Il y a là effectivement un problème. On estime que 20000 personnes environ travaillent «à la production» dans l’industrie graphique, donc pourraient être soumises au contrat collectif national. Dans les faits, il n’y a que 12000 salarié-e-s formellement soumis au CCT VISCOM (l’association patronale)-COMEDIA-SYNA, dont environ 6000 sont syndiqués. Pour obtenir un CCT pour tous (c’est une des revendications prioritaires), nous devons agir sur deux tableaux. Définir de façon plus précise le champ d’application quant aux personnes, en intégrant notamment le personnel technique des rédactions, les services de maintenance, de livraison, l’ensemble des activités de production des annonces. Nous voulons également une disposition soumettant très clairement le personnel des agences de travail temporaire au CCT, lorsqu’ils travaillent dans l’industrie graphique, et non plus une «application par analogie» comme le prévoit l’article actuel. Mais nous voulons également que ce contrat s’applique à toutes les entreprises de la branche. En Suisse romande notamment, il y a trop de grosses boîtes qui sont à l’écart du CCT (Edipresse, Hersant, Presses Centrales etc.). Cette situation n’est plus tolérable, car elle reflète en fait un refus de reconnaître le syndicat, une négation de la liberté de coalition. Nous avons donc comme objectif de déposer une demande d’extension du CCT auprès du Conseil fédéral comme le permet la loi. Le hic, c’est que cette démarche doit être faite par toutes les parties signataires d’un CCT et que, pour le moment, VISCOM refuse de s’y associer. C’est donc également l’un des enjeux de la mobilisation en cours: obtenir, par la lutte, l’accord des employeurs pour demander l’extension du CCT.

Quels sont les objectifs de VISCOM, en adoptant une politique aussi dure?

Les employeurs déterminent les concessions qu’ils doivent faire en fonction de la capacité des salarié×e×s de se mobiliser. Autrement dit, VISCOM a pour le moment le sentiment que les syndicats ne sont pas en mesure de construire un véritable mouvement de grève. Ils s’en tiennent donc provisoirement à un refus total des revendications ouvrières. Ils se contentent d’expliquer que le CCT actuel coûte déjà trop cher et qu’il s’agit de le rendre meilleur marché. D’un autre côté, les employeurs sont sensibles à la garantie de paix du travail qu’apporte un CCT. Ils hésitent donc à se lancer dans la logique des accords d’entreprise, négociés avec les commissions du personnel, qui ne donnent aucune garantie de paix du travail. Ils l’écrivent d’ailleurs ouvertement: «Les délégués de VISCOM devront décider s’ils retourneront à la table des négociations ou si, adoptant une conception nouvelle, ils entendent réaménager le partenariat social au niveau de l’entreprise». (Viscom print&communication, 25 mai). Mais à plus long terme, Viscom vise méthodiquement à renforcer le pouvoir patronal dans l’entreprise: en éjectant du CCT les dispositions trop contraignantes, en privilégiant les commissions du personnel comme «partenaire social», en combattant toute forme d’organisation autonome des salarié-e-s.
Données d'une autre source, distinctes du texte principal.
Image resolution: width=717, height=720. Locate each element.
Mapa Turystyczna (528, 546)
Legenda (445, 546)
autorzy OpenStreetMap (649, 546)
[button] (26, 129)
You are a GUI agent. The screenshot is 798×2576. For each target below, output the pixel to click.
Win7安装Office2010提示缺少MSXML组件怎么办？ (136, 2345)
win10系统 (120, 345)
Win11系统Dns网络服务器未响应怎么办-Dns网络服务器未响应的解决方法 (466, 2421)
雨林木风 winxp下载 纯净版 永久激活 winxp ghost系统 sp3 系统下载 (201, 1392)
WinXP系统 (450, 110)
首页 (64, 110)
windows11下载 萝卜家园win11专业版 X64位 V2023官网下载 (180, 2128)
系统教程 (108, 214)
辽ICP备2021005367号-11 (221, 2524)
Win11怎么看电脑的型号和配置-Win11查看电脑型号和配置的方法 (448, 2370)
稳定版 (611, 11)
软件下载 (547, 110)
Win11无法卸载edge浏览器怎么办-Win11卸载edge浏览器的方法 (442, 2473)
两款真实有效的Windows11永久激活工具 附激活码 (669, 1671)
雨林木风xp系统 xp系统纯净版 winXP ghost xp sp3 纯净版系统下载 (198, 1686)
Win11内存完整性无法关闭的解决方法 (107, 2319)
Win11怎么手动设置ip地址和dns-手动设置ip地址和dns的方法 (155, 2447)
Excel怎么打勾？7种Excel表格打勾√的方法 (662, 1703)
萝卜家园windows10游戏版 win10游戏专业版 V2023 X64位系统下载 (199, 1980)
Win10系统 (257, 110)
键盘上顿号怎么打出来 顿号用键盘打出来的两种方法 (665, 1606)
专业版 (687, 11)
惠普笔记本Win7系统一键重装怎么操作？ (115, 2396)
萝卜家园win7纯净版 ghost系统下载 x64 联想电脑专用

Quelles mesures de lutte seront mise en oeuvre pour surmonter ce diktat patronal?

Nous allons commencer par un débrayage national de quelques heures le 17 juin. C’est nécessaire d’avoir une première action avant les vacances, c’est utile de «mettre la pression» (c’est le slogan de la campagne) sur les employeurs qui tiennent leur assemblée des délégués ce même jour. Mais nous devons évidemment préparer un mouvement d’une tout autre ampleur pour l’automne. Nous travaillons à des scénarios de grèves reconductibles, qui mettent un maximum de pression sur les employeurs et qui peuvent enclencher une véritable dynamique de lutte. Certaines revendications, qui nous paraissent difficiles à obtenir aujourd’hui, pourraient alors rapidement être considérées comme réalisables.